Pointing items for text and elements

<<<<

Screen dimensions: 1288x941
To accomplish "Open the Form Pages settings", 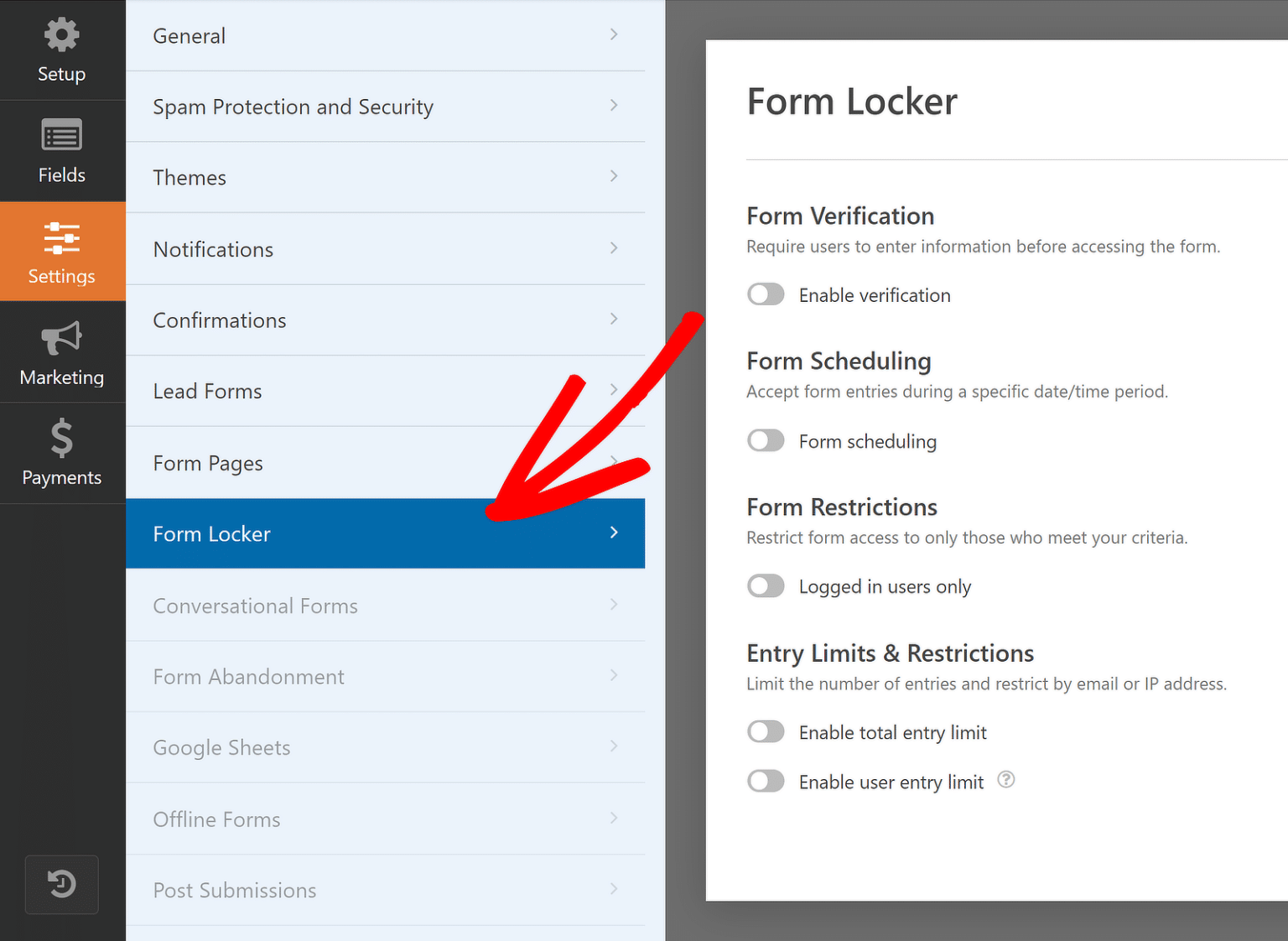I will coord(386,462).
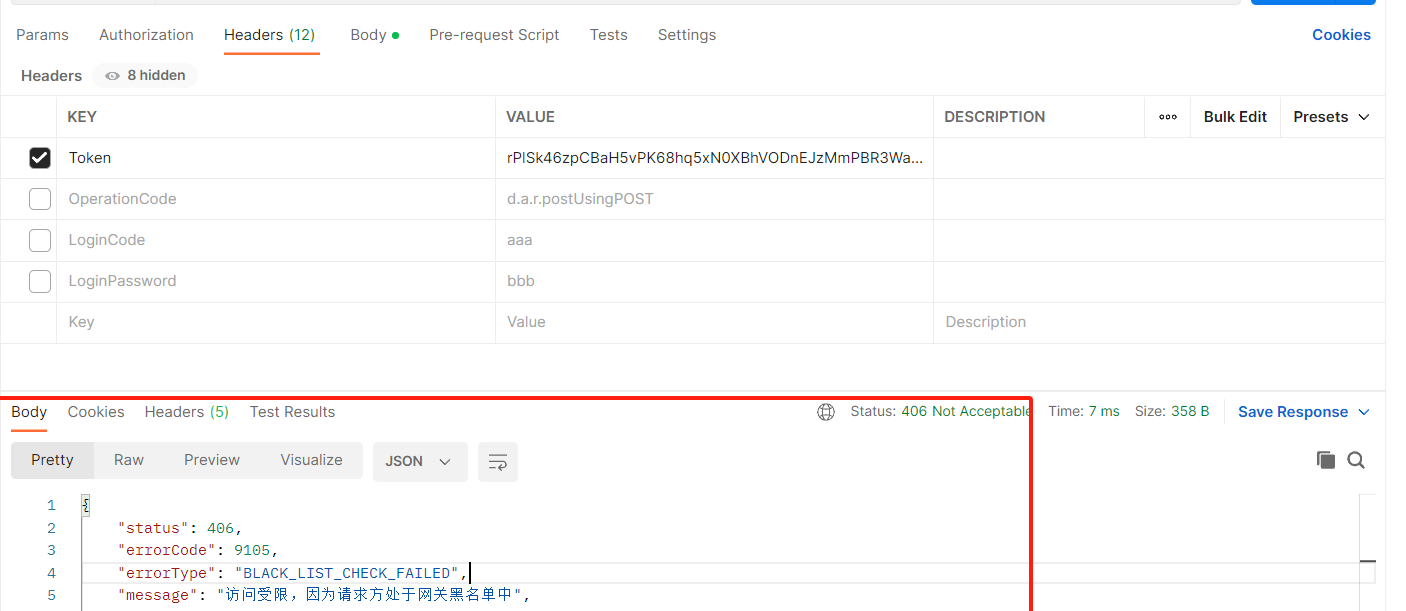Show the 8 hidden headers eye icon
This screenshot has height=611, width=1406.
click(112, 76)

>>>>
<<<<

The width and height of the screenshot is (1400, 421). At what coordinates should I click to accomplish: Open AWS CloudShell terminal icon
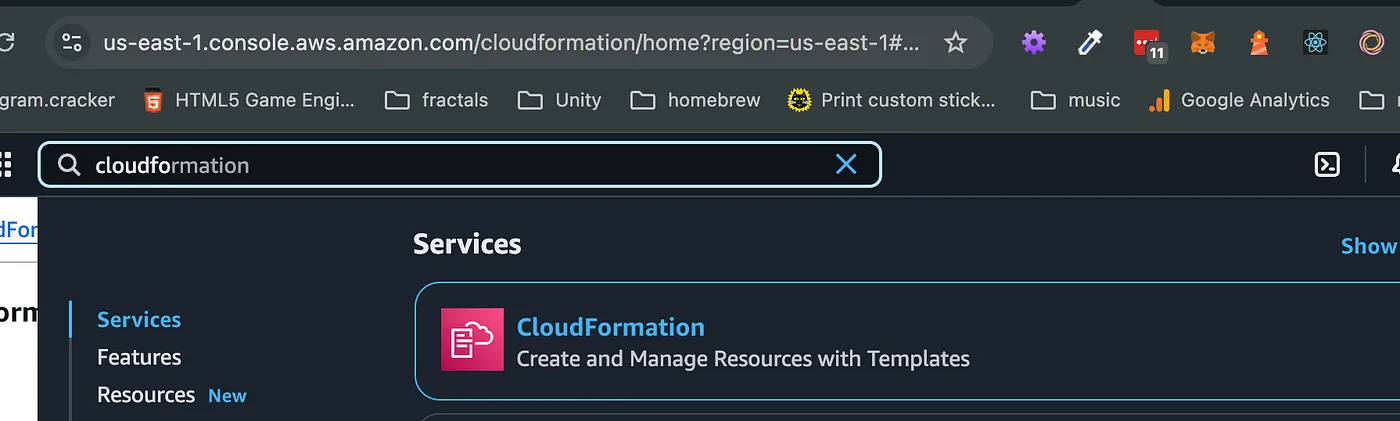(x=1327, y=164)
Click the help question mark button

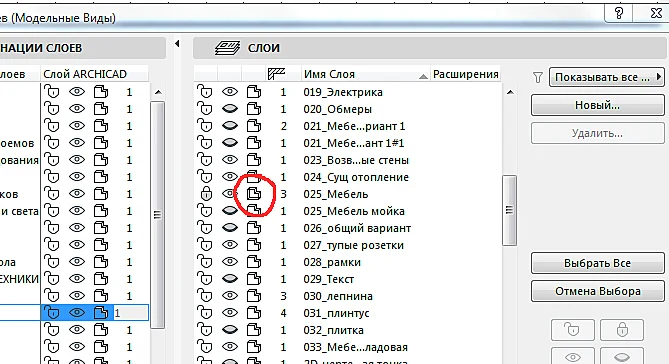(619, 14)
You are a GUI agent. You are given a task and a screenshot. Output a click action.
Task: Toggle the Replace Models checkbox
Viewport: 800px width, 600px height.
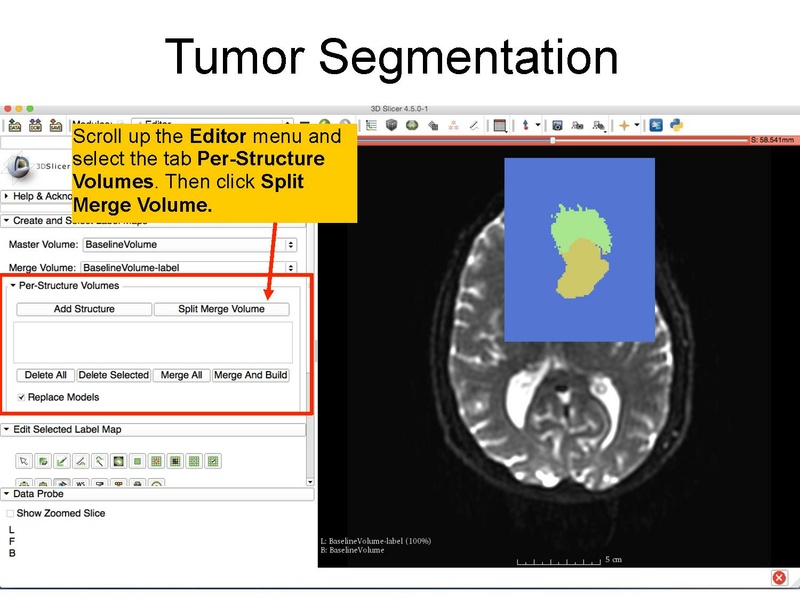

>>>>

=== Problem to work on ===
Please write the lines from the one containing "You are a GUI" up to and including the one containing "Viewport: 800px width, 600px height." as a JSON list of strings, one string per line, leaving out blank lines.

=== Solution ===
[
  "You are a GUI agent. You are given a task and a screenshot. Output a click action.",
  "Task: Toggle the Replace Models checkbox",
  "Viewport: 800px width, 600px height."
]